I finished my bachelor thesis with a project focused on the reintroduction of Woolly monkeys in Colombia. This gave me the interest of continuing to work with primates. Following this, I worked as a research coordinator for a project focused on the conservation of Brown-headed spider monkeys in Ecuador. This year I started as a research assistant in the habitation project of bonobos.

Michaela Foley

I studied Zoology and Environmental Science at North Carolina State University, with my main research interests centered on conservation and human-wildlife conflict mitigation. I have previously worked in primate husbandry as a zookeeper in the US, and on the Belize Jaguar Project, utilizing camera monitoring for long-term occupany modeling and population study.

Justine Le Hingrat

After a bachelor degree in biology, I did my first 6-month voluntary service at CCC (Centre de Conservation pour Chimpanzée). Passionate about primates, I continued to get involved in their conservation, and after a year of master degree in ethology, I left for 4 months in Amazonia to study woolly monkeys and spider monkeys. My passion for Great Apes brought me back to CCC in 2028, where I stayed for 8 months as volunteer manager. Since November 2023, I am in charge of the Luikotale and Ekongo field camp as a camp and research administrator.


Tommaso Manzoni

I graduated in political philosophy and anthropology in Paris and then specialized in social practices for welcoming refugees and migrant people at the university of Bologna.

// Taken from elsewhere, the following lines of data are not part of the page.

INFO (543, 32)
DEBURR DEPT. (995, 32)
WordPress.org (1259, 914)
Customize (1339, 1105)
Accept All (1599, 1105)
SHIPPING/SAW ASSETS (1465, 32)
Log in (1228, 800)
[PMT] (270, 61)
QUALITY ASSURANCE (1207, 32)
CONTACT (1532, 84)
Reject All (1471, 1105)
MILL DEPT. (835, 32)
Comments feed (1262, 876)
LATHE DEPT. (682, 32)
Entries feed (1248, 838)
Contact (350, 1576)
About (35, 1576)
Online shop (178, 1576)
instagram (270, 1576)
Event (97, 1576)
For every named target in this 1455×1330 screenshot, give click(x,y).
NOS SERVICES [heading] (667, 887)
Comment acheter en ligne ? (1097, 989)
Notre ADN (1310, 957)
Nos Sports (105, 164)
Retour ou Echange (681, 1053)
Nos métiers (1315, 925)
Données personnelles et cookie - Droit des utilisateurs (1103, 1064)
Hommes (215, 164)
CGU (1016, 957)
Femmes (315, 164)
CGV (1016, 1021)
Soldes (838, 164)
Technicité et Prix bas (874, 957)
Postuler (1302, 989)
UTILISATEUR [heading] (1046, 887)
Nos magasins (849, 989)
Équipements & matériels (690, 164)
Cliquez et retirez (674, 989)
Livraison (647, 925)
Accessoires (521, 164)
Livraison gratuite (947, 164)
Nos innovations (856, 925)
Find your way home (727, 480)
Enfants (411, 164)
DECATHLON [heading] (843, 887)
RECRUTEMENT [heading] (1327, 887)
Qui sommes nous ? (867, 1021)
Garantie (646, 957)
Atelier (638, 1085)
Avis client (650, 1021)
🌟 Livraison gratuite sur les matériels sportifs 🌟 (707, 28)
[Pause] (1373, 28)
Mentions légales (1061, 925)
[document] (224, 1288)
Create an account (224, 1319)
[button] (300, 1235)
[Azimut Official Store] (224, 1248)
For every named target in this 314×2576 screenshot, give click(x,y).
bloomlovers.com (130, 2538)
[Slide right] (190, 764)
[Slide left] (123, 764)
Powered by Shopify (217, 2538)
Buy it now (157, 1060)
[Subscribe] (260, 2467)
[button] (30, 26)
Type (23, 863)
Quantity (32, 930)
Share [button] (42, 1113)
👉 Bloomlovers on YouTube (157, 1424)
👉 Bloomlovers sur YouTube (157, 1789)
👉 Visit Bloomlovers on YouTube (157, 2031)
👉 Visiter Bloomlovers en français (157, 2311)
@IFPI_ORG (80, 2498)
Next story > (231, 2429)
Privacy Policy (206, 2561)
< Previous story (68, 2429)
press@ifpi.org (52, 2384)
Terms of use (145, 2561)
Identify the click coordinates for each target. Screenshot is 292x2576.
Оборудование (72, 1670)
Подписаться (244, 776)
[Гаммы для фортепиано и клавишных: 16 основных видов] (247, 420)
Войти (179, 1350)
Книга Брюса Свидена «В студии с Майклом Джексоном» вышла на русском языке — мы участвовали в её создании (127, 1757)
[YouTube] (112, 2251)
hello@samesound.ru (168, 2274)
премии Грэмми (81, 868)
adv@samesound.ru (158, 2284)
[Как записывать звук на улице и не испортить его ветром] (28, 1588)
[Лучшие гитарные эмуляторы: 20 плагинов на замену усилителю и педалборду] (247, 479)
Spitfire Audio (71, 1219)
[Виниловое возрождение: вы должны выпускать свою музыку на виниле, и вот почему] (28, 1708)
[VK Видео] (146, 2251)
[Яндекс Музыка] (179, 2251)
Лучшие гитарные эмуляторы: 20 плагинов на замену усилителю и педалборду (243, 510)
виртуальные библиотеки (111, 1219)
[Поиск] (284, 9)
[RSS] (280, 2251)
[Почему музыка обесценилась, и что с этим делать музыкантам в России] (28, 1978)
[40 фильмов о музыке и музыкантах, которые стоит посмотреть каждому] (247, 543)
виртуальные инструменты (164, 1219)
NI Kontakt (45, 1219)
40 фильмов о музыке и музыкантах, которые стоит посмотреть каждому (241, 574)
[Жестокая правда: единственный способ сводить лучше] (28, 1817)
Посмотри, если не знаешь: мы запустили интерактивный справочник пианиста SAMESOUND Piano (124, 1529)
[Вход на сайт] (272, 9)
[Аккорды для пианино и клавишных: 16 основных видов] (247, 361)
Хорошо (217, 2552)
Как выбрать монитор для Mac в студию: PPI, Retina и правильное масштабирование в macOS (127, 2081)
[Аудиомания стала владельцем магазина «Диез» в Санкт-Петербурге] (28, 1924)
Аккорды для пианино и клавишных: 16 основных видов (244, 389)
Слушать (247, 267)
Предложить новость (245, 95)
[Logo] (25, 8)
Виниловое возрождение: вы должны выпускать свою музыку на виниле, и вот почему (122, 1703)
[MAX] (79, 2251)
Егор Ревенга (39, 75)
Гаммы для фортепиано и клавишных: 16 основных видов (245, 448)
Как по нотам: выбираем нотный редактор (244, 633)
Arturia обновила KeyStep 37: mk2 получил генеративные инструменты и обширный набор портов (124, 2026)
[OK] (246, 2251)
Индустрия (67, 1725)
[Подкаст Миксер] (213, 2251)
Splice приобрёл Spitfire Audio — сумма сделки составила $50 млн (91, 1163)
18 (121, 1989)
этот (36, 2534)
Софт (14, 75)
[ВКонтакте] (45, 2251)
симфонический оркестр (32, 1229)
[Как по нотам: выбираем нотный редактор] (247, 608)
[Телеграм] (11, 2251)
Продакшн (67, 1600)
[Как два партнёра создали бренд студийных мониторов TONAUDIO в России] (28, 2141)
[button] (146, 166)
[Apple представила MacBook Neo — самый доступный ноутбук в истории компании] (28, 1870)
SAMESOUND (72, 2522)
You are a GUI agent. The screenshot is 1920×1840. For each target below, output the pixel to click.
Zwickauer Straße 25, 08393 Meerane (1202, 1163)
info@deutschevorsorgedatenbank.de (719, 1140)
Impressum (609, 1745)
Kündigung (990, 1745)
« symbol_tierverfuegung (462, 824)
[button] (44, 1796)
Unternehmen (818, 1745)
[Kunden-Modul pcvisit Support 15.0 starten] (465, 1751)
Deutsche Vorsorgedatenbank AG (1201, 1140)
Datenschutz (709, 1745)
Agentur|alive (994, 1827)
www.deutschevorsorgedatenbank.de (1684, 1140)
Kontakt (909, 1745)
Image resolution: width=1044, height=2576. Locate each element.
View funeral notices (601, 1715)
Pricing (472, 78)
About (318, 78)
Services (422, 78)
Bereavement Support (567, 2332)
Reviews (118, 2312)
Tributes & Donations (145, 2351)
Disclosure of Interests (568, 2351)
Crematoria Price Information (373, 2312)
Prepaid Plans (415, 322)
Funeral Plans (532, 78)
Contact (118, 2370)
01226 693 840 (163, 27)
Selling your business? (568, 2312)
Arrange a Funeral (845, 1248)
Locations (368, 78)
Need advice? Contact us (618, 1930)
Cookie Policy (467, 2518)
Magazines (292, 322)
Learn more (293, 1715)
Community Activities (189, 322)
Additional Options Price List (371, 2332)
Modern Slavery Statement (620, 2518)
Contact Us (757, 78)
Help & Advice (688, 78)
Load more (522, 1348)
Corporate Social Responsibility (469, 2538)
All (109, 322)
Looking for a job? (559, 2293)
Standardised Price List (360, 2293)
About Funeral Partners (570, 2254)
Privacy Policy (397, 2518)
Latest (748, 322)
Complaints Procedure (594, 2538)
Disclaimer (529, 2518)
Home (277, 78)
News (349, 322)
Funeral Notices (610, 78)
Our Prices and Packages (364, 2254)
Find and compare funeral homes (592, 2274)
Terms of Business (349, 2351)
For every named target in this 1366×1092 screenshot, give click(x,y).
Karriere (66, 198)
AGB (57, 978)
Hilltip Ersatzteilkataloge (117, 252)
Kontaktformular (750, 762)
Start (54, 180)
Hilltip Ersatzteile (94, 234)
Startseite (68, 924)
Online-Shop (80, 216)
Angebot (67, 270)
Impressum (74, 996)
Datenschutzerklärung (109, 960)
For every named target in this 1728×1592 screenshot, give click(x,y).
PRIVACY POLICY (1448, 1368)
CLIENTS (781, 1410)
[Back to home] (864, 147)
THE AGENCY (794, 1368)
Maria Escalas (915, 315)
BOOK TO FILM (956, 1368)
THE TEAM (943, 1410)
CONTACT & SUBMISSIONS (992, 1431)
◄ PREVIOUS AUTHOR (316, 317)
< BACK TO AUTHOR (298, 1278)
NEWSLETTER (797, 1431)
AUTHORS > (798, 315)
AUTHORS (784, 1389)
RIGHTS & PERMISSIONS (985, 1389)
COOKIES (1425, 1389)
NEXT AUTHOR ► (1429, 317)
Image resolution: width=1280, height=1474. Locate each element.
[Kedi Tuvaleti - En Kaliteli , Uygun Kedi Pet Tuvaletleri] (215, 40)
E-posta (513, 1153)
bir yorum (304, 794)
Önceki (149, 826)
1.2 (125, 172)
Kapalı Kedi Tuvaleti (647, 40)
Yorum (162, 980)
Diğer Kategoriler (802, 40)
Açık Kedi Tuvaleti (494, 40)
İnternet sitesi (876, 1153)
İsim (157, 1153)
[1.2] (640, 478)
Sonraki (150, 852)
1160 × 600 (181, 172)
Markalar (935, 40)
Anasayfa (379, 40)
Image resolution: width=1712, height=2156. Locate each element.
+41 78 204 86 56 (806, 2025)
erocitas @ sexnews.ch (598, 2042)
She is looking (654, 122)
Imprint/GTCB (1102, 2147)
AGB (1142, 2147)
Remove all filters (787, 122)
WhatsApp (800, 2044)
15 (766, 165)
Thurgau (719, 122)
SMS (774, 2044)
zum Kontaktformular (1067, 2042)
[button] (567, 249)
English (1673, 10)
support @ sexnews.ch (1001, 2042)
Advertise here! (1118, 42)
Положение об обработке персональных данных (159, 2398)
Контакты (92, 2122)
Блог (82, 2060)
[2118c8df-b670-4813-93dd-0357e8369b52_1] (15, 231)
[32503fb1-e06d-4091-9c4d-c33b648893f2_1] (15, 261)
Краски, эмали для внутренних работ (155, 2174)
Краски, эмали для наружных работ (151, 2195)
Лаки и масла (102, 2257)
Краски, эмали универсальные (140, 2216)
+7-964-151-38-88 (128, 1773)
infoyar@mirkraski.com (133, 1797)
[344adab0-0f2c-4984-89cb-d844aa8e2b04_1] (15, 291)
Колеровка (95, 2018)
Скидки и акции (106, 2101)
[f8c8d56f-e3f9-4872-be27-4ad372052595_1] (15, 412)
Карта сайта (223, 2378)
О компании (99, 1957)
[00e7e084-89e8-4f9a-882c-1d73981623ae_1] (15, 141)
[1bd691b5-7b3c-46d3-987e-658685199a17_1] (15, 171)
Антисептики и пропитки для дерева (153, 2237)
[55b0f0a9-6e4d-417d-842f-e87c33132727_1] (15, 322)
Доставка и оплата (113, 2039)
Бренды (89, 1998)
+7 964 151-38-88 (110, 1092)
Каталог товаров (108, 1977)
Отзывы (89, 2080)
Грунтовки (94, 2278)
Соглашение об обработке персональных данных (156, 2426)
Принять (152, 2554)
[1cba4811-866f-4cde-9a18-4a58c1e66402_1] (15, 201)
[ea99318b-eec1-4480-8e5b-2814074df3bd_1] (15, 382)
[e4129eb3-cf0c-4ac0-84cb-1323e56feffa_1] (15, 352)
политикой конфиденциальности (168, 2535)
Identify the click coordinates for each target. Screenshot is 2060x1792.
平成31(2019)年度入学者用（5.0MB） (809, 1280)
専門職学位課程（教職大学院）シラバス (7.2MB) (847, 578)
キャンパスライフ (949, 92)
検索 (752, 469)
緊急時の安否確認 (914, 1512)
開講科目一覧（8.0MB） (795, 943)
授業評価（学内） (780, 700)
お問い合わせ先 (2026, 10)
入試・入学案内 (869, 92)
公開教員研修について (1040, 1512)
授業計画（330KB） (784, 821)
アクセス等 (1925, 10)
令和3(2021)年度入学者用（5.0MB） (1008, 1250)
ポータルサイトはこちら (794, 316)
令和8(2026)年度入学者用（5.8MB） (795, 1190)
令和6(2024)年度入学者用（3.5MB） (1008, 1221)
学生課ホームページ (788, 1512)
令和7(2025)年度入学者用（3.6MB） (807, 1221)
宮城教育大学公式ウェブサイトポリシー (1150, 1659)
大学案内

In 2019, I joined the LKBP as a camp and research administrator. Following my first appointment, I returned to LuiKotale as a special envoy for film teams and journalists and for conducting conservation oriented campaigns in the villages. In 2023, I participated in a project that evaluates the sustainability of traditional hunting by villagers. Being part of a research team that combines scientific research, nature conservation, intercultural relationships, and economic development offers I am able to contribute my academic expertise, social skills and satisfy my ambition to consider the needs of wild animals and plants together with the requirements of traditional human societies.

Diede Piepenbrock

I finished my master degree in Behavioural Ecology, in which I conducted research on captive chimpanzees, gorillas and golden-bellied mangabeys. After this, I followed my great fascination for primate behaviour, ecology and conservation. I conducted behavioural research on wild spider monkeys in a fragmented forest in Ecuador. Currently, I am pursuing the habituation of the bonobos in the Ekongo forest.

...and residents of the neighboring villages

...and residents of the neighboring villages

The LuiKotale Bonobo Project is supported by the neighboring villages, thus enabling local people to earn additional income.